学パロ


放課後のグラウンドは野球部の掛け声だったり陸上部のピストルの音だったりでいつも賑やかだ。早くおれも部活に行かないと、と少し焦る。ぼんやりと窓の外を眺めていると、頭をばこんと教科書で叩かれた。
「なに余所見してんだバカ」
どすの効いた低い声でシャンクスに一喝される。おれは渋々再度机に向き合った。時計にちらりと目を配る。午後六時。ああもう部活が終わってしまう。
誰もいない(目の前にシャンクスはいるが)教室で部活も出れずに何をやっているかというと、いつものことではあるが模擬試験の成績が悪かったので居残り補習をしているのである。学期末のテストじゃ毎回赤点だから担任の先生は既にもうおれに見切りをつけたけれど、学年主任のシャンクスは今だ小まめにおれの世話をしてくれる。
「お前何も進んでねえじゃねえか」
「手が疲れた」
「そんなことは手を動かしてから言え」
おれはプリントに目を落とした。小さな文字がつらつらつらつらつら…目が回りそうだ。途端に眠気も襲ってくる。しかしこんな所で寝たら後でシャンクスに何を言われるか分からない。必死に文字を目で追うが、全くもって頭に入ってはこなかった。
「先生」
「ん?」
「部活に行かせてくれよ」
「それが終わったらな」
シャンクスは机上のプリントを指さした。
「明日やるから」
「お前それ何回目だ?」
「でもだって、大会が近くて、顧問の先生だって怒ってると思うし」
「そう言って補習抜け出したいだけだろ。だめだ。俺は甘やかさねえぞ」
ぴしゃりと言われおれは何だか情けなくなってきた。この補習も初めてというわけではない。もともと勉強なんて性に合わないおれは、補習の度に何とかここから抜け出す方法はないかとひたすら考えていたものだ。
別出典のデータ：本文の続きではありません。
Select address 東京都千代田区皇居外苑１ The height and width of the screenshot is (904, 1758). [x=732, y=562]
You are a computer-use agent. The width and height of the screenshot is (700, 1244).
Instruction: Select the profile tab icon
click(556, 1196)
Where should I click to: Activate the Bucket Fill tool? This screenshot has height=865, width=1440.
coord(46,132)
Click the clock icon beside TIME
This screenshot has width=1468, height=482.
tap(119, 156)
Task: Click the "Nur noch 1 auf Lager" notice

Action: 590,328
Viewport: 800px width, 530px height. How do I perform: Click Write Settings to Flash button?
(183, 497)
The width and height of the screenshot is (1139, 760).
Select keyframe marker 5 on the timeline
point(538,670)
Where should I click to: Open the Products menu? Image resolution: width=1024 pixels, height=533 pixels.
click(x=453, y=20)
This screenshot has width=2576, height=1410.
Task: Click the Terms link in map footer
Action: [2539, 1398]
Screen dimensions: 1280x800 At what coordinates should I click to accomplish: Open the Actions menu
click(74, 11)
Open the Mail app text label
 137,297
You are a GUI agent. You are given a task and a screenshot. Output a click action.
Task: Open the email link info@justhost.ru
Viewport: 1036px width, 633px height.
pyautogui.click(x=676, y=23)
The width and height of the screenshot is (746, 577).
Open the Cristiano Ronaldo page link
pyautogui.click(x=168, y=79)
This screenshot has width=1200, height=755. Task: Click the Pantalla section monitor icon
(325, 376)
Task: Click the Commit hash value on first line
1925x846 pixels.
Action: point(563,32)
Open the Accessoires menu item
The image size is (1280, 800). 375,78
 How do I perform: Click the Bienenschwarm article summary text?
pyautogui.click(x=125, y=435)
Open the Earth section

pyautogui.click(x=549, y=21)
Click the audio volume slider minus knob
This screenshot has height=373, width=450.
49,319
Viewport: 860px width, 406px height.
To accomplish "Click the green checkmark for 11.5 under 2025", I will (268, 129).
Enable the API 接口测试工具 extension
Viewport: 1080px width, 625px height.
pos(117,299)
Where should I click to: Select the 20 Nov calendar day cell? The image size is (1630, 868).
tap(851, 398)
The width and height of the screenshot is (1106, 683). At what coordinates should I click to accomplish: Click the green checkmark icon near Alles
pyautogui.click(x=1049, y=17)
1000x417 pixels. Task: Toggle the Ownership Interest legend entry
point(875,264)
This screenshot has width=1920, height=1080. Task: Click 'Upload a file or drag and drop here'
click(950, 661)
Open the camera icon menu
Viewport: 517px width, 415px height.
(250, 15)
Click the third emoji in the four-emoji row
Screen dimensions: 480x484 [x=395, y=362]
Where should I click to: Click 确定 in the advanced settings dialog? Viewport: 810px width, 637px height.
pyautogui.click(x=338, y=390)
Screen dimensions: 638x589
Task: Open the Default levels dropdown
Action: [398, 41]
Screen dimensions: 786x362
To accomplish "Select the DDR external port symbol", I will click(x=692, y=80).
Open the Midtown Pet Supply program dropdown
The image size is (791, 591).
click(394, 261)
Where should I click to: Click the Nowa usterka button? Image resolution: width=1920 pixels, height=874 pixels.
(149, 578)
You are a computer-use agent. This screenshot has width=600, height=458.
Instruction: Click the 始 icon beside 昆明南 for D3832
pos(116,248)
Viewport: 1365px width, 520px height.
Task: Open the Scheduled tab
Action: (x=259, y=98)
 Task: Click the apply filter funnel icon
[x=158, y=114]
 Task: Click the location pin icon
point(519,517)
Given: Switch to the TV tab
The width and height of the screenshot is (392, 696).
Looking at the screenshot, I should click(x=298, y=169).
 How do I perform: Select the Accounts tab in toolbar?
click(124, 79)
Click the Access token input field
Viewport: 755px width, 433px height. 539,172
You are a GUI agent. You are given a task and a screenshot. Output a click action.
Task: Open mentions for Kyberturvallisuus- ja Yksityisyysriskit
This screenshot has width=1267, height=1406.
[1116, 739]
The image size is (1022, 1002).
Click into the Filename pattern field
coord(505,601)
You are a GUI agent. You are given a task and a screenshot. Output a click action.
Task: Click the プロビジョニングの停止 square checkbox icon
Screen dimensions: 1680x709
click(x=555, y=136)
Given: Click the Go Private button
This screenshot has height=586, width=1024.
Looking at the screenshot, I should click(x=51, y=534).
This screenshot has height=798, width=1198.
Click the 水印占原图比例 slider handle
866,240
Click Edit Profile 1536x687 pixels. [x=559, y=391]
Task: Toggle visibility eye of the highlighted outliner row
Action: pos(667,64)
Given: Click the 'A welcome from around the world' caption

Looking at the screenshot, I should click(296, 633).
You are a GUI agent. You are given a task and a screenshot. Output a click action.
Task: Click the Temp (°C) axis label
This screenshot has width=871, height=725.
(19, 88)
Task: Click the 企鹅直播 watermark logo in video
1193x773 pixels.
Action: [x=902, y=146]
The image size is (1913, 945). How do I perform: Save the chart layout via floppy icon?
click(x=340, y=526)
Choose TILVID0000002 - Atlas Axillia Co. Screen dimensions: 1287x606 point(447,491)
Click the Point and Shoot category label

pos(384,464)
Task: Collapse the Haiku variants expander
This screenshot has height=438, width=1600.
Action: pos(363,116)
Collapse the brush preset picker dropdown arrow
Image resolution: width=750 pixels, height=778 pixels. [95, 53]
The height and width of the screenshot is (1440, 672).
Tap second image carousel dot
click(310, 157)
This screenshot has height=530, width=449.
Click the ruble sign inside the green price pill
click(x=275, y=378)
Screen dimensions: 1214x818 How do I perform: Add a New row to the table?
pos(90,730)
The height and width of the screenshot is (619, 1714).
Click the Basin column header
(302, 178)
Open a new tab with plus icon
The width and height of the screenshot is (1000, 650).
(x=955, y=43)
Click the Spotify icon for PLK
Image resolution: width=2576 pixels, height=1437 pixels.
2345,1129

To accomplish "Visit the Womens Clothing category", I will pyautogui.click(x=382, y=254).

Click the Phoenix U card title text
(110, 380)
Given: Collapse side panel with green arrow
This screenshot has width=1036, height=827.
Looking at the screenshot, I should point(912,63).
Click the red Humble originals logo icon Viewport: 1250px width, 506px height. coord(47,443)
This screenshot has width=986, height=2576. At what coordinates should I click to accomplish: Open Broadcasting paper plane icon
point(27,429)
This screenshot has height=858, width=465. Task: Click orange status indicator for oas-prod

「顧問の先生には俺からちゃんと言っておくから、あと少し頑張れ、な?」
シャンクスは今度は優しくおれの頭を撫でた。そう優しく微笑みかけられればおれが何も言えなくなるのを知っているから、シャンクスは本当にずるい大人だと思う。大会が近いなんて、顧問の先生が怒ってるなんて全部出任せだって分かっているくせに。
ずるい大人でもタチが悪い。アメと鞭の悪用だ。そんなものに簡単に引っかかってしまうおれもおれだけれど。

相変わらずプリントの問題は理解不能だった。しかし何とか苦し紛れにシャンクスに教えてもらいながら全問解くことができた。終わった頃にはもう時計は午後八時を回っていた。当然部活は当に終わり、携帯には兄からの何件もの着信があった。早く帰らないとまた怒られてしまう。
机の上のものを全部鞄に詰め込んで急いで下校の支度をした。席を立ってシャンクスに別れを告げようとすると腕をがっしりと掴まれた。おれが怪訝な顔をすると、俺の家寄ってくだろ?とシャンクスが上目遣いをした。途端、手の内で携帯が光り出した。兄からの電話だ。どうやら相当心配しているらしい。おれが携帯を開いて通話ボタンを押そうすると、すぐにシャンクスに携帯を取り上げられ教室の床に放り捨てられた。がしゃんと携帯の画面が割れた音を聞いたのと、彼の腕に抱き竦められたのはほぼ同時だった。